**ЗАДАНИЯ**
(1) Изложите фрагмент об Уэллсе и Муре в двух предложениях.
(2) Продолжите фрагмент об Уэллсе и Муре, начав сразу после его последнего предложения.

**ФРАГМЕНТ ТЕКСТА**
************
Уэллс так не думал; он хотел либо ее всю – «с кожей и костями, нервами и мечтами» – либо ничего. Он больше не доверял ей. «Она, как ребенок, верит тому, чему говорит, – написал он, – и негодует, сильно негодует на недоверие. Теперь я не верю ни одному ее утверждению без подразумеваемых оговорок»
[705].
Но он не мог ее отпустить, и они оставили все как было – иногда к ним возвращался дух их прежней счастливой дружбы, а в другие моменты они спорили, хлопали дверями и пулей вылетали из дома, но их снова притягивало друг к другу. Они отдыхали вместе в Марселе и проводили Рождество на вилле Сомерсета Моэма на Кап-Ферра, где Уэллса посетил взрыв творческого вдохновения. Он работал над киноверсией своего фантастического рассказа «Человек, который умел творить чудеса». Когда Мура отправилась назад в Англию без него, Уэллс стал встречаться с вдовой-американкой Констанс Кулидж, которая напоминала ему Муру. Эти две женщины вскоре встретились, и Мура «проявила пыл, и ей было забавно видеть», что Уэллс явно влюблен в другую женщину. Она поддразнивала его этим.
************
**ИЗВЛЕЧЁННЫЕ ДАННЫЕ**
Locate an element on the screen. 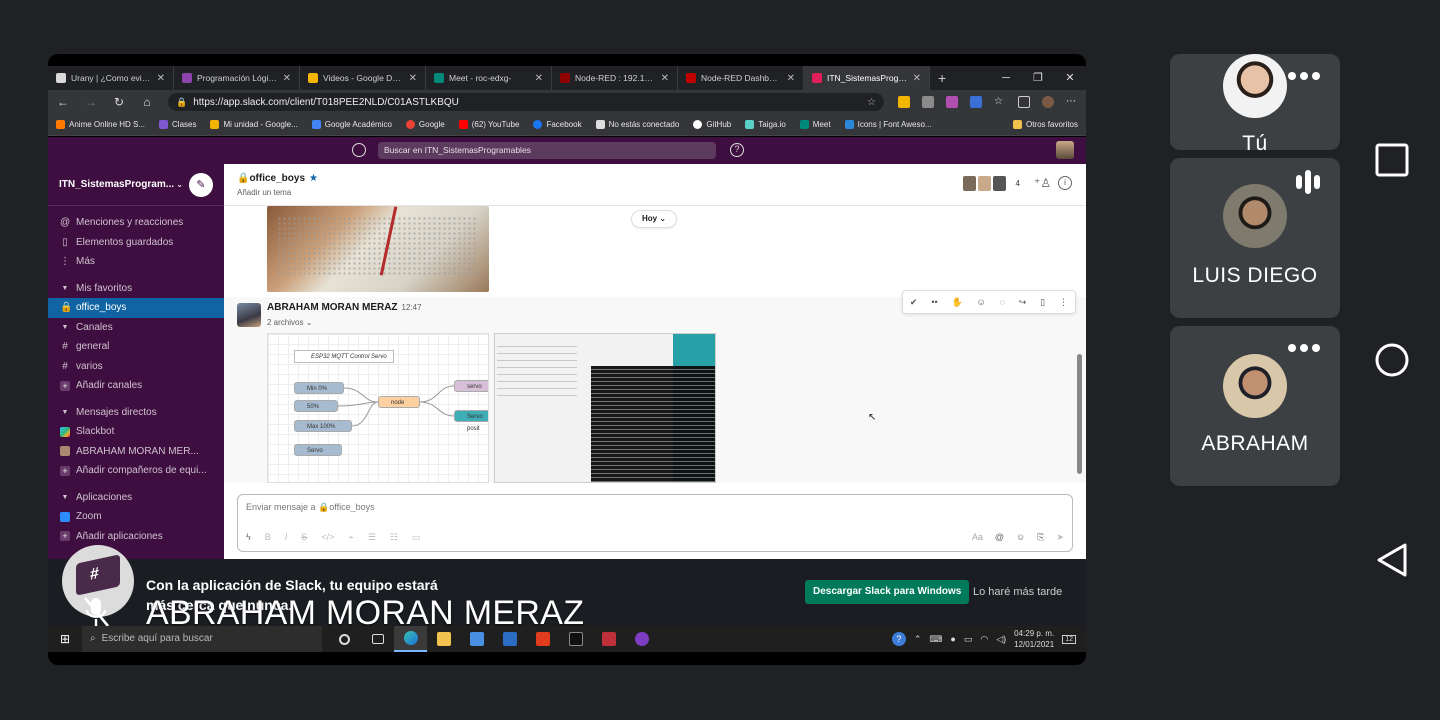  strike-icon: S is located at coordinates (304, 538).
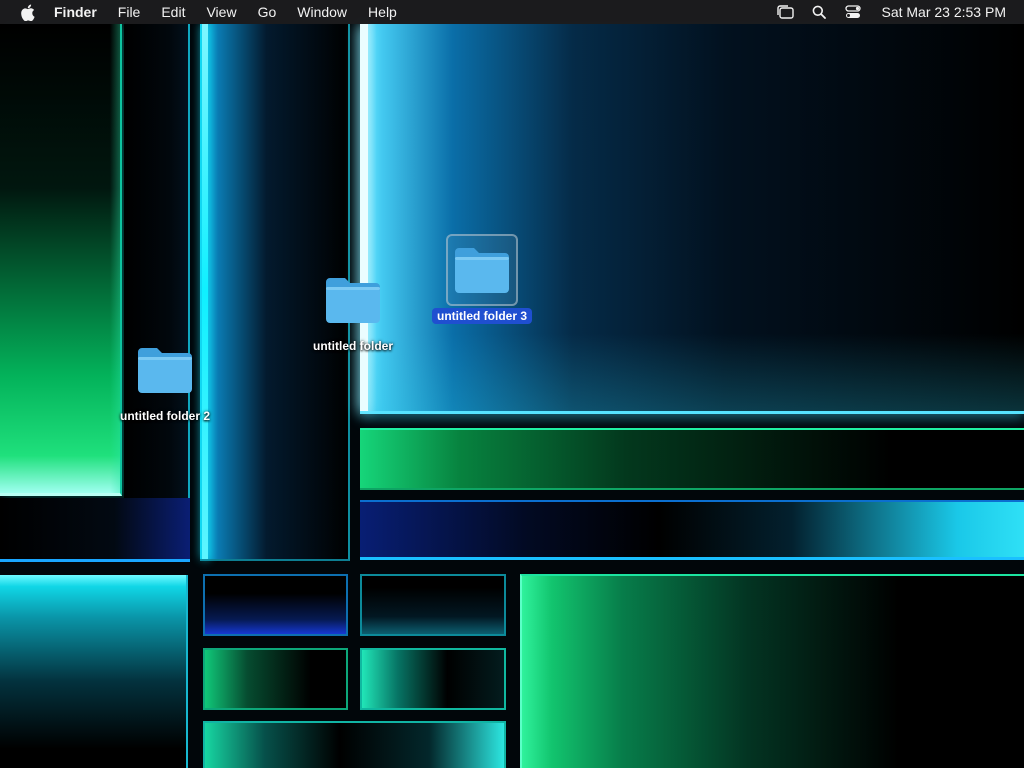  Describe the element at coordinates (130, 12) in the screenshot. I see `menu-file: File` at that location.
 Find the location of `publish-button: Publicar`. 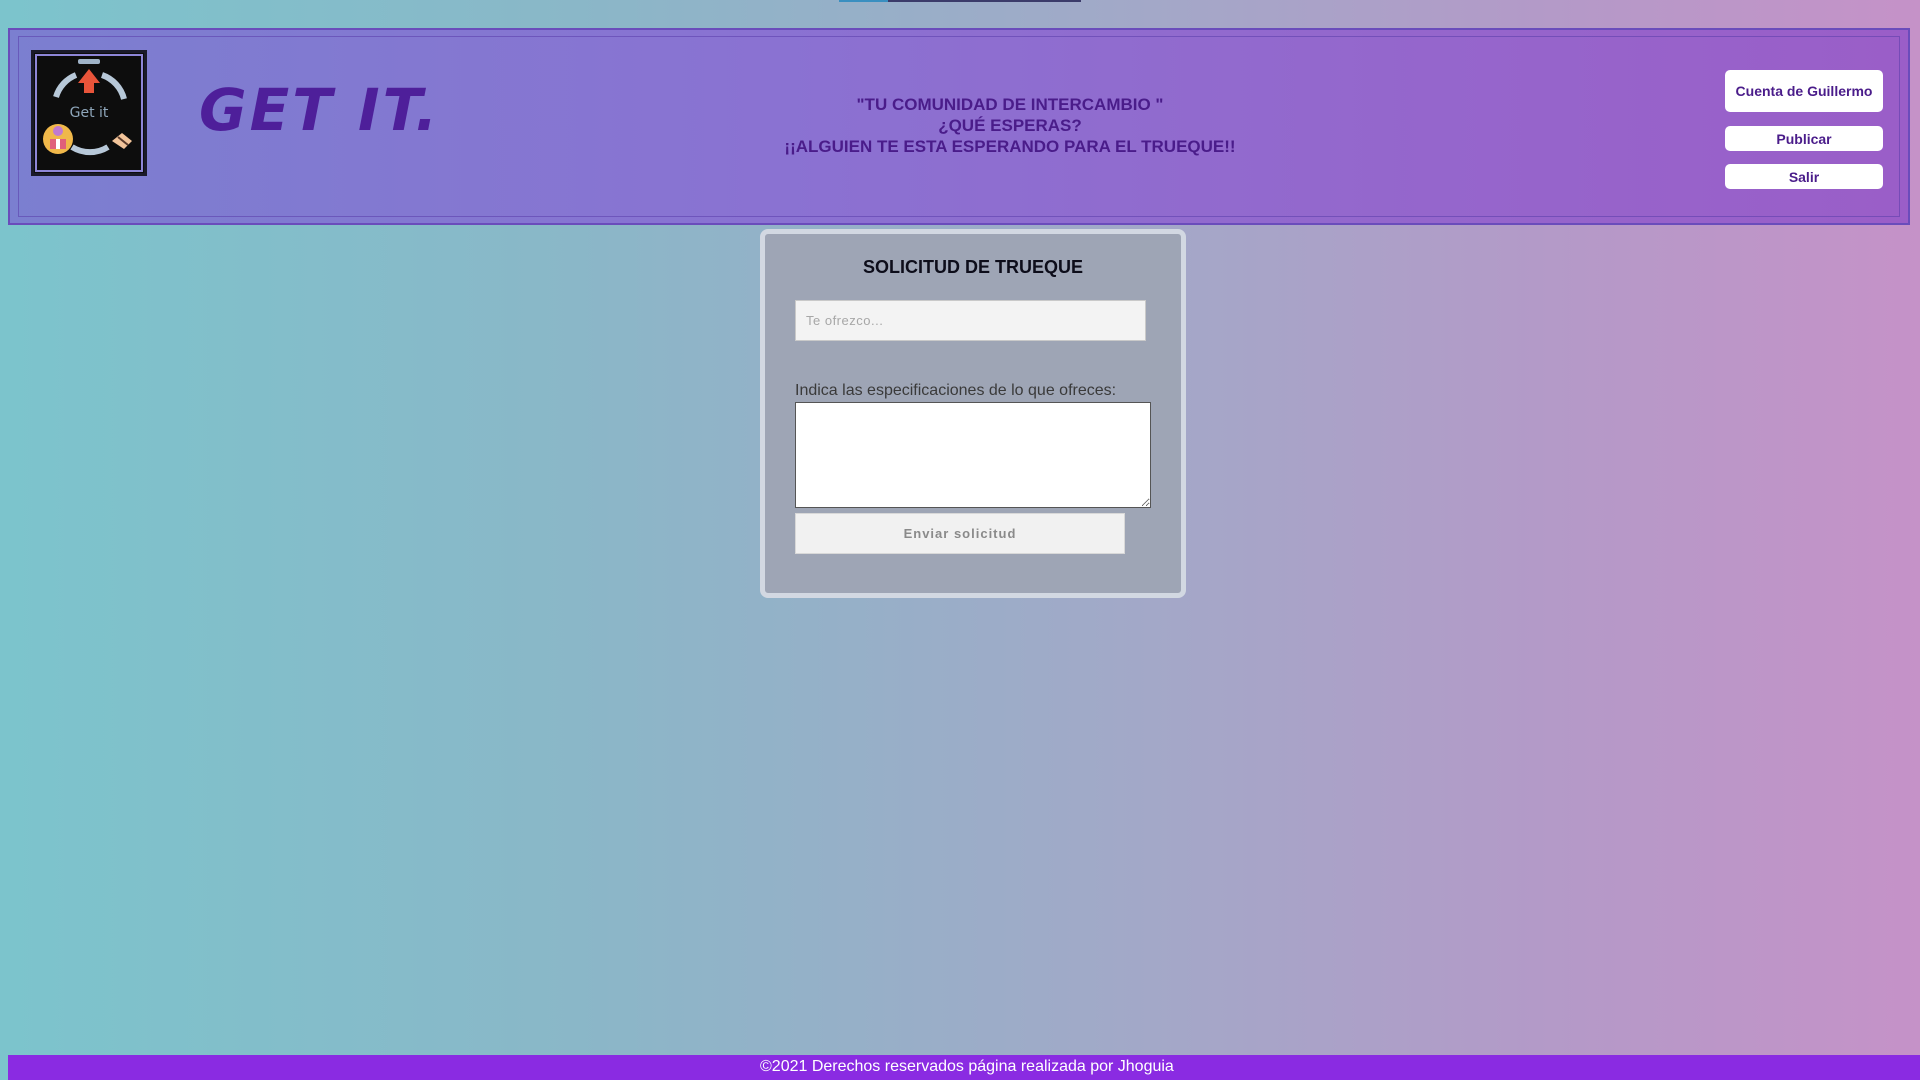

publish-button: Publicar is located at coordinates (1804, 138).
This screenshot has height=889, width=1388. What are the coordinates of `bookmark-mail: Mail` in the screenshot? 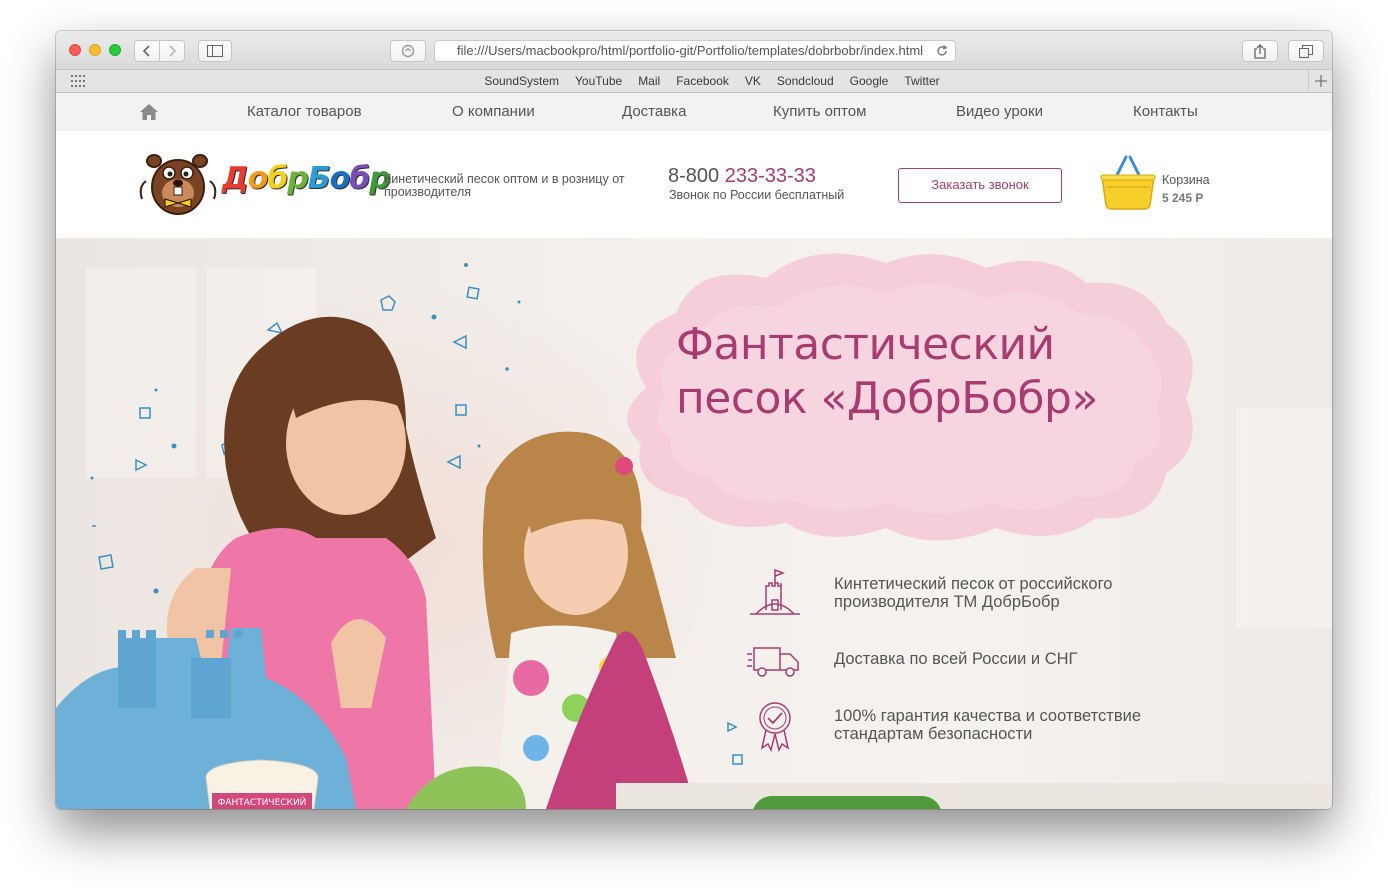 It's located at (649, 82).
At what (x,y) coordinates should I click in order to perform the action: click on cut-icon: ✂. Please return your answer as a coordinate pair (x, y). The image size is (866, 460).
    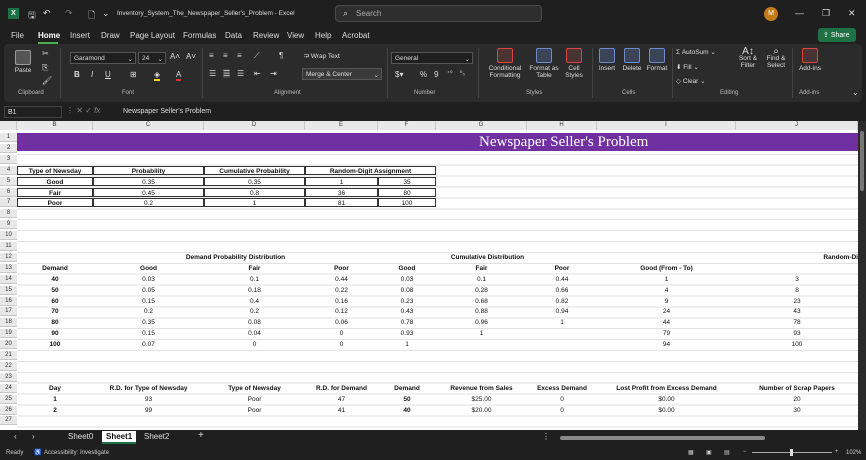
************
**ОТВЕТЫ**
(1) Уэллс хотел, чтобы Мура принадлежала ему целиком или не принадлежала вовсе, и перестал верить её словам, однако не смог её отпустить, и их отношения продолжались, то возвращаясь к прежней дружбе, то сменяясь ссорами. Когда Мура уехала в Англию без него, Уэллс стал встречаться с американской вдовой Констанс Кулидж, а Мура после встречи с ней поддразнивала его этой влюблённостью.

(2)
Однажды Уэллс увидел ее в слезах с телеграммой в руках. Она показала ему ее. Телеграмма была из Эстонии: Мики была серьезно больна. Уэллс сказал, что она должна немедленно лететь в Эстонию. «Ты рассердишься, если я уеду», – сказала Мура, готовая расплакаться.
«Ты никогда не простишь себе, если Мики умрет», – сказал он ей и помог собрать вещи.
Пока Мура была в Эстонии, он уплыл в Америку, где встретился с Рузвельтом и опубликовал статьи о его «новом курсе». По пути домой написал Муре ультиматум: «Либо ты полностью входишь в мою жизнь, либо уходишь из нее». Это было безнадежно, и Мура знала это. Всякий раз, когда он выступал с такими заявлениями и требованиями, она говорила ему в своей обиженной манере: «Почему ты пишешь такие жестокие вещи?» – и возобновляла их отношения с «неодолимым спокойствием».
Уэллс, конечно, не узнал, что именно Мура делала в России.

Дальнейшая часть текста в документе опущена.